(Saved entries)
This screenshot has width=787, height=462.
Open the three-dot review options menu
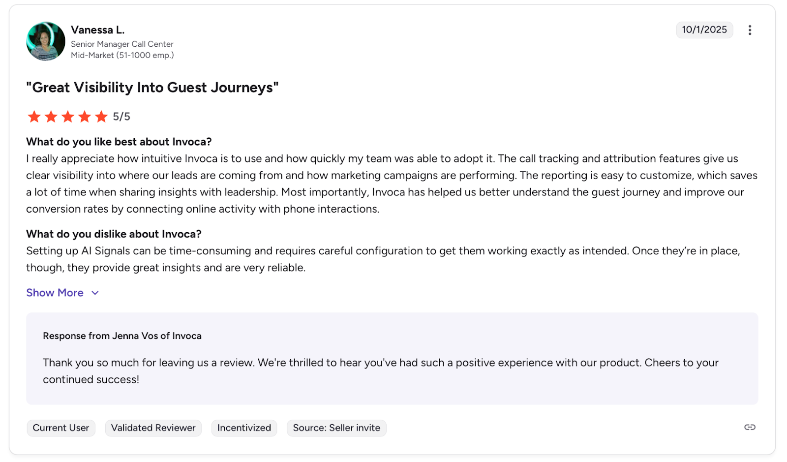point(750,30)
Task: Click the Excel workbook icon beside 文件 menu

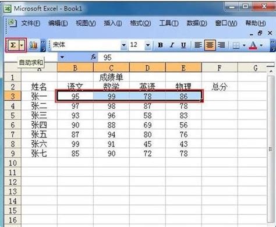Action: point(12,23)
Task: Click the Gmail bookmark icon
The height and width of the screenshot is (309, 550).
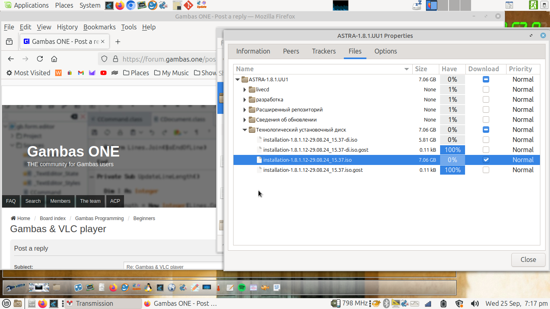Action: tap(81, 73)
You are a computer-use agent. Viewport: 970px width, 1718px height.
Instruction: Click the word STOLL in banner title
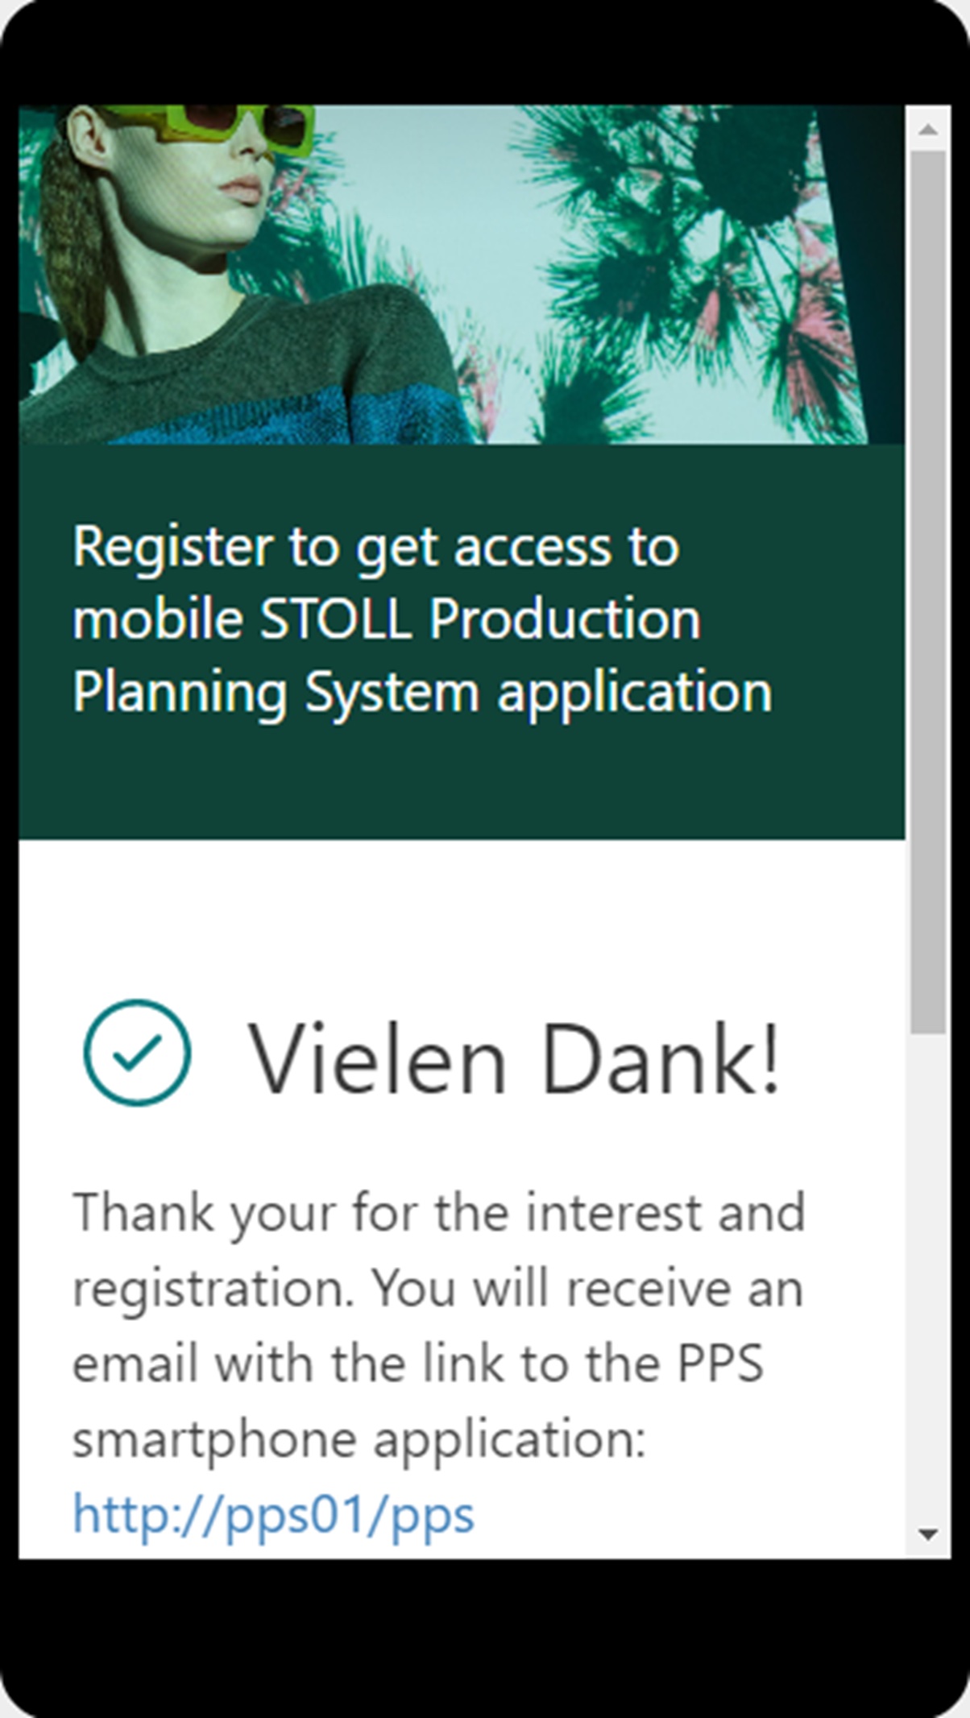334,619
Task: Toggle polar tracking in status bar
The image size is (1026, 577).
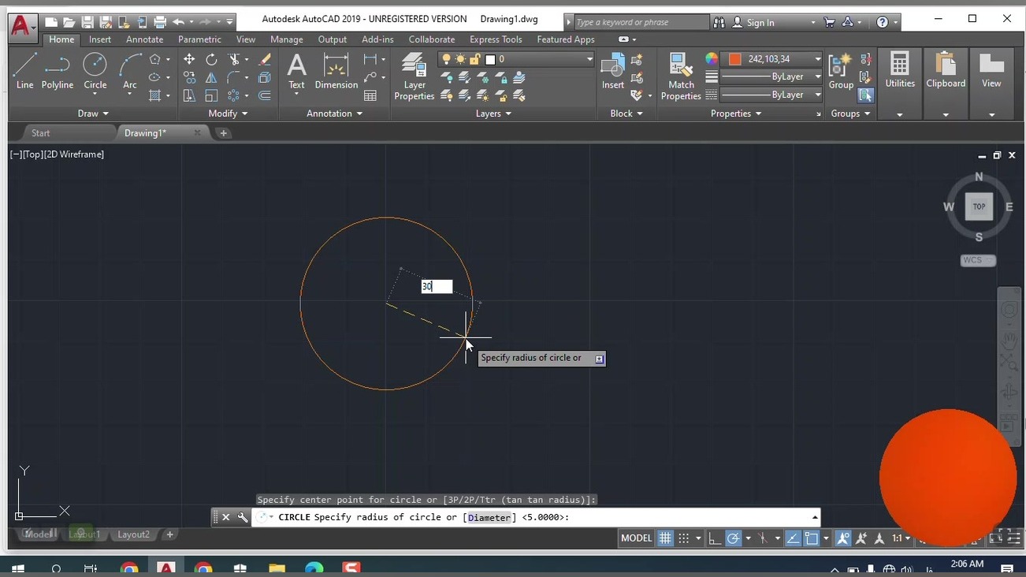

-- THE PROBLEM --
Could you reproduce all of the data above exactly and skip any image?

-- ANSWER BELOW --
This screenshot has width=787, height=462.
Open the three-dot review options menu
point(750,30)
Task: Click the Excel workbook icon beside 文件 menu

Action: point(12,23)
Task: Click the Gmail bookmark icon
The height and width of the screenshot is (309, 550).
Action: tap(81, 73)
You are a computer-use agent. Viewport: 970px width, 1718px height.
Instruction: Click the word STOLL in banner title
334,619
Task: Toggle polar tracking in status bar
The image size is (1026, 577).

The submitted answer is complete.